Investigation of daughter cell dissection coincidence of single budding yeast cells immobilized in microfluidic traps

Microfluidic methodologies allow for automatic and high-throughput replicative lifespan (RLS) determination of single budding yeast cells. However, the resulted RLS is highly impacted by the robustness of experimental conditions, especially the microfluidic yeast-trapping structures, which are designed for cell retention, growth, budding, and daughter cell dissection. In this work, four microfluidic yeast-trapping structures, which were commonly used to immobilize mother cells and remove daughter cells for entire lifespan of budding yeast, were systematically investigated by means of finite element modeling (FEM).
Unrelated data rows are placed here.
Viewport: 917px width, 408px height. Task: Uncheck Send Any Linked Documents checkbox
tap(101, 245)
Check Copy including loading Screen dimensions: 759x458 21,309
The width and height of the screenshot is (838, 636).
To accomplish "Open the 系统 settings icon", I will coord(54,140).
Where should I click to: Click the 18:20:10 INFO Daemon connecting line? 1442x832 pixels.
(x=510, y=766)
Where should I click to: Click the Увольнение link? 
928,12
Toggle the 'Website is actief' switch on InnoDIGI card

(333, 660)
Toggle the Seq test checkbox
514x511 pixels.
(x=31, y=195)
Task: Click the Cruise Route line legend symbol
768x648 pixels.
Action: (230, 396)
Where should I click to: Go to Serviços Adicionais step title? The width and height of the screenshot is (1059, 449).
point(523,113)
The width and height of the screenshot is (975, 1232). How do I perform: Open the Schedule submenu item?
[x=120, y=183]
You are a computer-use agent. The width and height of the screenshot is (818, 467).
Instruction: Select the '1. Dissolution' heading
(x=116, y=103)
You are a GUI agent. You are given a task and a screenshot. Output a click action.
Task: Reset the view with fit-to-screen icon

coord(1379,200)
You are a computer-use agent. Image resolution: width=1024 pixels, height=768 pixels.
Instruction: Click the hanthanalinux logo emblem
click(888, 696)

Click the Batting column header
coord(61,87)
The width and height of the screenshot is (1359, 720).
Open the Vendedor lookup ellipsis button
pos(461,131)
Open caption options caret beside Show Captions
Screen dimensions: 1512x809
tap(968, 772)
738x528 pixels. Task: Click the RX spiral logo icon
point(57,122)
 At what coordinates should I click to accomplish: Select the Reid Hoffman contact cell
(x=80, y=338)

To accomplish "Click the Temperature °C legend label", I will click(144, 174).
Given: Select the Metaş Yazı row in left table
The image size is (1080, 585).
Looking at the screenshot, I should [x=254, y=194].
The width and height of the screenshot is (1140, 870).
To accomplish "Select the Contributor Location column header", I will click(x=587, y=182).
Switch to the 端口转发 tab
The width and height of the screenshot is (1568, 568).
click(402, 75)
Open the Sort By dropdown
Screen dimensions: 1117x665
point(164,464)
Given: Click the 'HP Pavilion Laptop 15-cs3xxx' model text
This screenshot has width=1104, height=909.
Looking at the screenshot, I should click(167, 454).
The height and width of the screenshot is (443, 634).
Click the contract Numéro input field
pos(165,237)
The results from this analysis led us to propose an optimized design, the yeast rotation (YRot) trap, which is a leaky bowl-shaped structure composed of two mirrored microcolumns facing each other. The YRot trap enables stable retention of mother cells in its bowl and hydrodynamic rotation of buds into its leaky orifice such that matured progenies can be dissected in a coincident direction. We validated the functions of the YRot trap in terms of cell rotation and daughter dissection by both FEM simulations and experiments. With the integration of denser YRot traps in microchannels, the microfluidic platform with stable single-yeast immobilization, long-term cell culturing, and coincident daughter dissection could potentially improve the robustness of experimental conditions for precise RLS determination in yeast aging studies.

Automated summary

Microfluidic methodologies for replicative lifespan determination of budding yeast cells are highly impacted by the robustness of experimental conditions, especially the design of yeast-trapping structures. In this study, an optimized design, the yeast rotation (YRot) trap, was proposed and validated for stable retention of mother cells and hydrodynamic rotation of buds. The integration of denser YRot traps in microchannels could potentially improve experimental conditions for precise RLS determination in yeast aging studies.